Given entries:
::::::::

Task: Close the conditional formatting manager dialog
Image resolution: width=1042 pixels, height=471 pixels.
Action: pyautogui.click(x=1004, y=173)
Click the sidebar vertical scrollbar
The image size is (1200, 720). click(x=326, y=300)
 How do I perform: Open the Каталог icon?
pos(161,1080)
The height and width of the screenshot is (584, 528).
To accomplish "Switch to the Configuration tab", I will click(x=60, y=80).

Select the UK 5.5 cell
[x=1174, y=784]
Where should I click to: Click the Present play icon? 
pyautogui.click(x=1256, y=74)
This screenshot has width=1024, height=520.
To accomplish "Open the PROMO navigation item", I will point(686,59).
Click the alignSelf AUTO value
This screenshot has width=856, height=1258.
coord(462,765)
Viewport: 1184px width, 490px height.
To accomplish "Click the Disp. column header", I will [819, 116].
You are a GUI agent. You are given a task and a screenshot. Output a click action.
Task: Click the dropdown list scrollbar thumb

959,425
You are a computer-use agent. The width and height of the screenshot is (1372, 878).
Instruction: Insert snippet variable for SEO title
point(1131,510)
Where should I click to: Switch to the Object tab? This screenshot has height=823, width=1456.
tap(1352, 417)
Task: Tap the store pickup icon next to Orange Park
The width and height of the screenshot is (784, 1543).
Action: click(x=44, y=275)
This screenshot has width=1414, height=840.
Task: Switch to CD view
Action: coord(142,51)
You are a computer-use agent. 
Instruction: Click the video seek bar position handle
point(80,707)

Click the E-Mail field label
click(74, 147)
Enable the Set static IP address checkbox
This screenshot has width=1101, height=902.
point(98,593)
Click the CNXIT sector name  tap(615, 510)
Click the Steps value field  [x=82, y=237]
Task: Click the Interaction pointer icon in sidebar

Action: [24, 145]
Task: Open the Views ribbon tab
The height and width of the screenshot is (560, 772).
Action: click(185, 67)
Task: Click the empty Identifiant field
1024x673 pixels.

::::::::

Exercise instructions: Recast all of the lines above as a Markdown table with two columns, No. and Text, giving each line a row number and omitting the blank ones.

Written response:
| No. | Text |
|---|---|
| 1 | Task: Close the conditional formatting manager dialog |
| 2 | Image resolution: width=1042 pixels, height=471 pixels. |
| 3 | Action: pyautogui.click(x=1004, y=173) |
| 4 | Click the sidebar vertical scrollbar |
| 5 | The image size is (1200, 720). click(x=326, y=300) |
| 6 |  How do I perform: Open the Каталог icon? |
| 7 | pos(161,1080) |
| 8 | The height and width of the screenshot is (584, 528). |
| 9 | To accomplish "Switch to the Configuration tab", I will click(x=60, y=80). |
| 10 | Select the UK 5.5 cell |
| 11 | [x=1174, y=784] |
| 12 | Where should I click to: Click the Present play icon?  |
| 13 | pyautogui.click(x=1256, y=74) |
| 14 | This screenshot has width=1024, height=520. |
| 15 | To accomplish "Open the PROMO navigation item", I will point(686,59). |
| 16 | Click the alignSelf AUTO value |
| 17 | This screenshot has width=856, height=1258. |
| 18 | coord(462,765) |
| 19 | Viewport: 1184px width, 490px height. |
| 20 | To accomplish "Click the Disp. column header", I will [819, 116]. |
| 21 | You are a GUI agent. You are given a task and a screenshot. Output a click action. |
| 22 | Task: Click the dropdown list scrollbar thumb |
| 23 | 959,425 |
| 24 | You are a computer-use agent. The width and height of the screenshot is (1372, 878). |
| 25 | Instruction: Insert snippet variable for SEO title |
| 26 | point(1131,510) |
| 27 | Where should I click to: Switch to the Object tab? This screenshot has height=823, width=1456. |
| 28 | tap(1352, 417) |
| 29 | Task: Tap the store pickup icon next to Orange Park |
| 30 | The width and height of the screenshot is (784, 1543). |
| 31 | Action: click(x=44, y=275) |
| 32 | This screenshot has width=1414, height=840. |
| 33 | Task: Switch to CD view |
| 34 | Action: coord(142,51) |
| 35 | You are a computer-use agent.  |
| 36 | Instruction: Click the video seek bar position handle |
| 37 | point(80,707) |
| 38 | Click the E-Mail field label |
| 39 | click(74, 147) |
| 40 | Enable the Set static IP address checkbox |
| 41 | This screenshot has width=1101, height=902. |
| 42 | point(98,593) |
| 43 | Click the CNXIT sector name  tap(615, 510) |
| 44 | Click the Steps value field  [x=82, y=237] |
| 45 | Task: Click the Interaction pointer icon in sidebar |
| 46 | Action: [24, 145] |
| 47 | Task: Open the Views ribbon tab |
| 48 | The height and width of the screenshot is (560, 772). |
| 49 | Action: click(185, 67) |
| 50 | Task: Click the empty Identifiant field |
| 51 | 1024x673 pixels. |